Alternative approach for Sparse Embeddings for AI Mechanical Interpretability
Kevin Noel
Abstract
In the context of AI safety, Mechanical Interpretability (MI) represents a fundamental approach to understanding large neural networks, particularly Large Language Models (LLM), through reverse engineering their internal computational mechanisms. AI Mechanical Interpretability made recent progress through the usage of Sparse Auto-Encoders (SAE). SAE can effectively decompose complex neural networks into interpretable, monosemantic features, facilitating a cleaner understanding of model behavior and safety implications. SAE methods were successfully scaled to LLM, revealing highly abstract, multilingual, and multimodal features that encompass both concrete and abstract representations. Building on the linear representation and superposition hypotheses, dictionary learning SAE methods were used to extract interpretable features. Findings reveal that this mechanistic interpretability approach through SAE type learning enables identifying safety-relevant features related to deception, bias, and potentially harmful content.
Sparse Autoencoder (SAE) has emerged as the de facto standard for analyzing and interpreting Large Language Models (LLMs). While SAE has enabled significant advances in mechanical interpretation and monosemantic feature detection, its widespread adoption faces significant barriers due to computational demands and training complexity. Therefore, most studies relied on pre-trained SAE provided by large AI labs.
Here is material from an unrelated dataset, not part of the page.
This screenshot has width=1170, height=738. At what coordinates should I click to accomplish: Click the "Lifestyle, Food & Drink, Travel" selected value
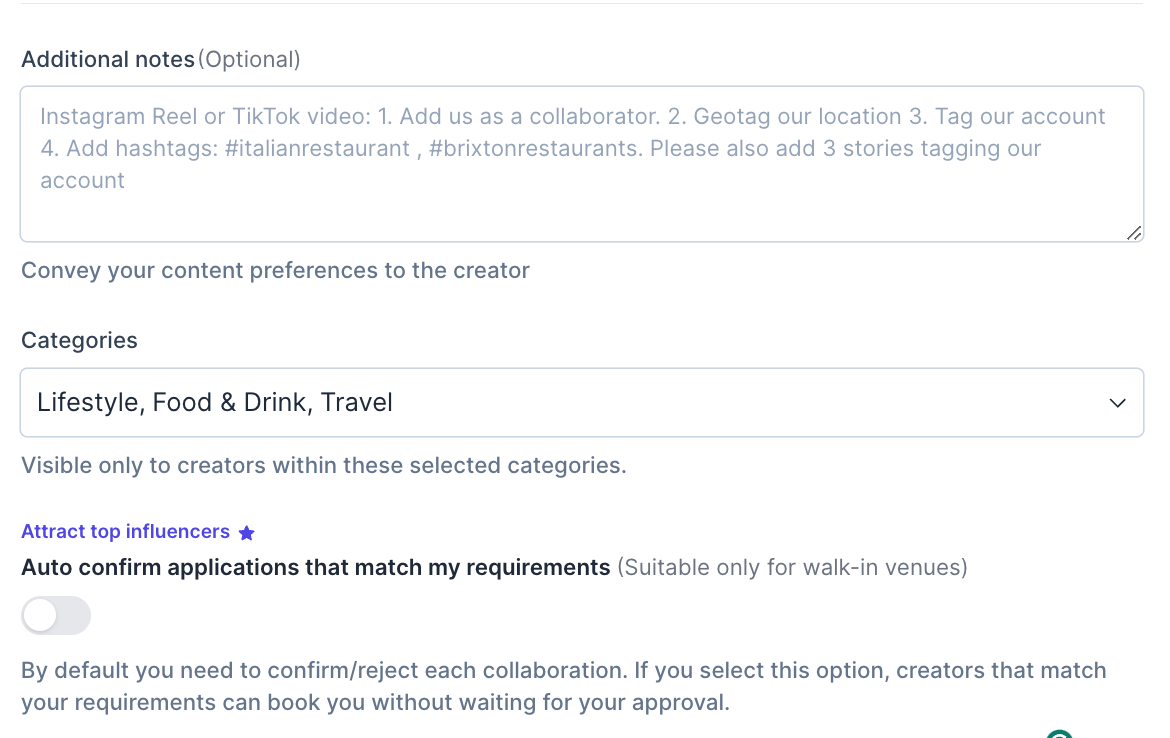coord(215,403)
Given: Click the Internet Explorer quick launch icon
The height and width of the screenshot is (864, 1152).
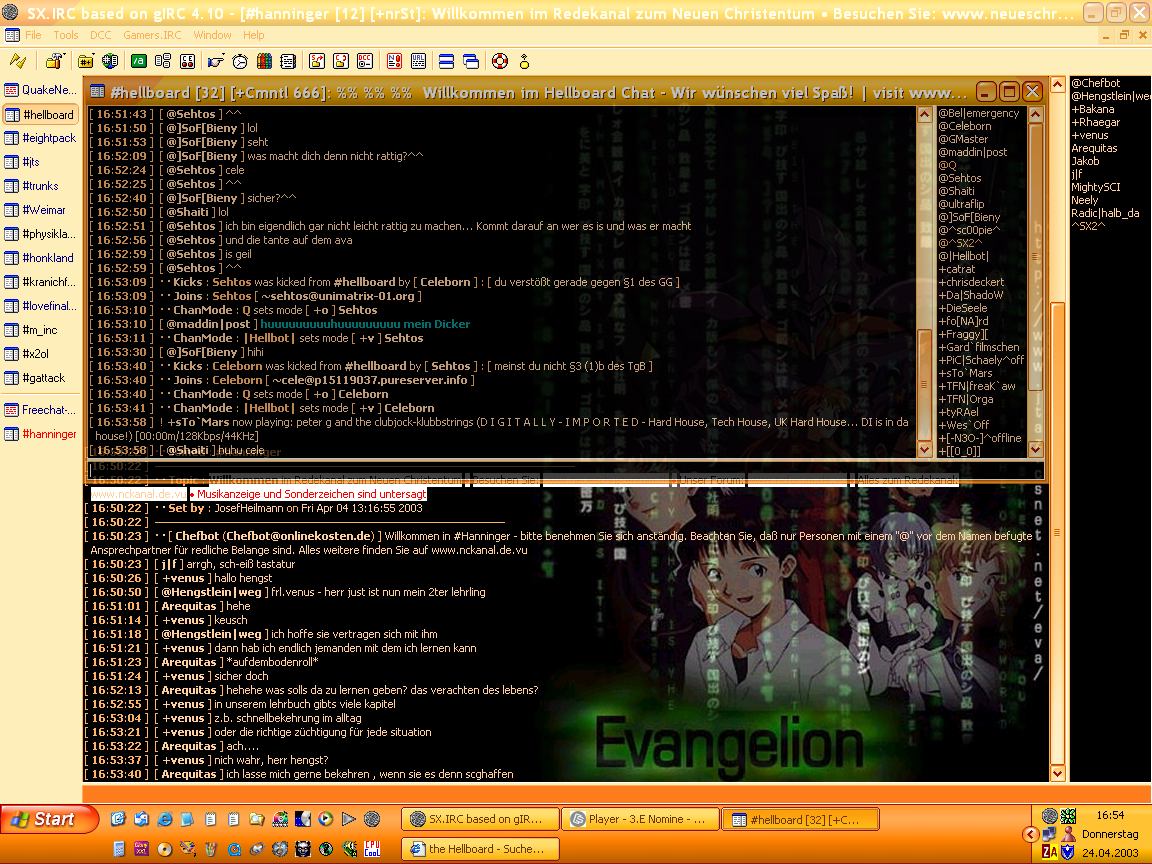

In this initial working paper, we introduce an alternative approach for extracting Sparse Embedding from LLM, inspired from Neural Information Retrieval field. The method combines bi-directional LLM architectures with Sparse Lexical and Expansion techniques from encoder decoder Language model to create an alternative for LLM probing through Sparse Embedding. This approach leverages the complementary strengths of these methods bi-directional LLM rich contextual representations and SPLADE interpretable sparse expansions to generate meaningful sparse embeddings with reducing the computational overhead of traditional full SAE training. In this work, we show preliminary results of this method, showing the potential of combining bi-directional LLM and Masked Layer Model for Lexical Expansion, and generation of sparse embedding.